Alright, let it be noted: It is November 12th and I am thoroughly and appallingly grossed out of my mind by Holiday Gift Buying Advertising. I mean, come on.
Best Buy, you can suck it. Your customer service is a j.o.k.e. I've seen roadkill more helpful in solving problems than your staff. Your prices are higher than my 6th grade math teacher's pants. And nobody buys people gifts from Best Buy, they buy them gift cards, so spare me the blue wrapping paper/yellow ribboned boxes on every God-fer-loving commercial. Puke.
LL Bean, what's the story? Commercials were never your thing. Stick to catalogs and improving your website. You're better than that. You shouldn't lower your standards because all the other overpriced outdoor clothing lines are. Let's keep it real. Now go play with your Black Labs and Golden Retrievers, they need the exercise.

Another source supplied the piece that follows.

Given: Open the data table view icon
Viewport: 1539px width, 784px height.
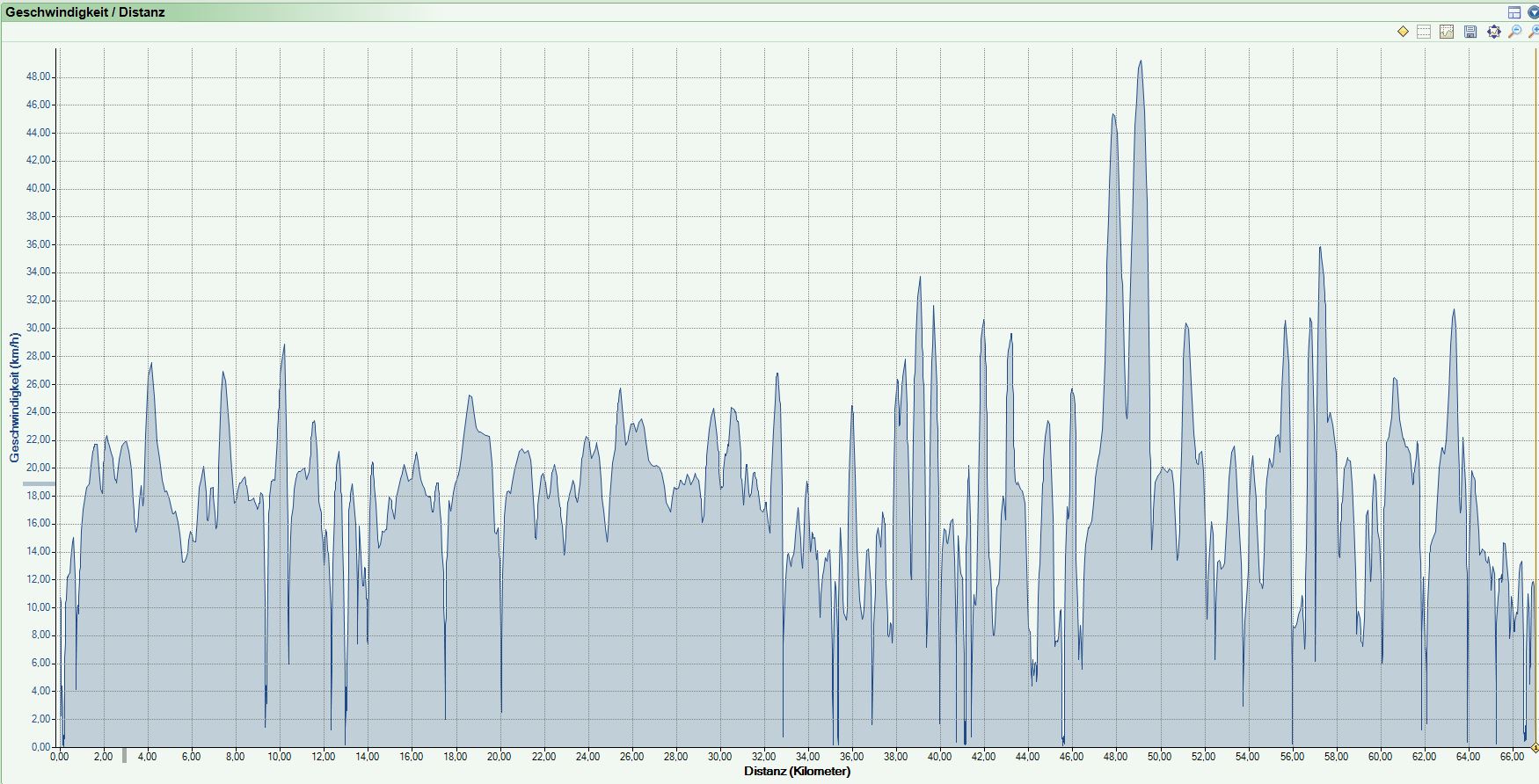Looking at the screenshot, I should point(1425,32).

K mart, honey, no one is buying what you're selling on TV these days. The last time Martha was in a K mart was when they took a prison field trip and she was only going in to get a Mr. Slushie.
Macy's, don't even get me started. You're the worst of the bunch. You've robbed us of our childhoods and a Thanksgiving Day Parade void of advertising since the beginning of time. You practically killed Santa. I can't even say your name anymore without my husband crawling into the fetal position and crying like a baby.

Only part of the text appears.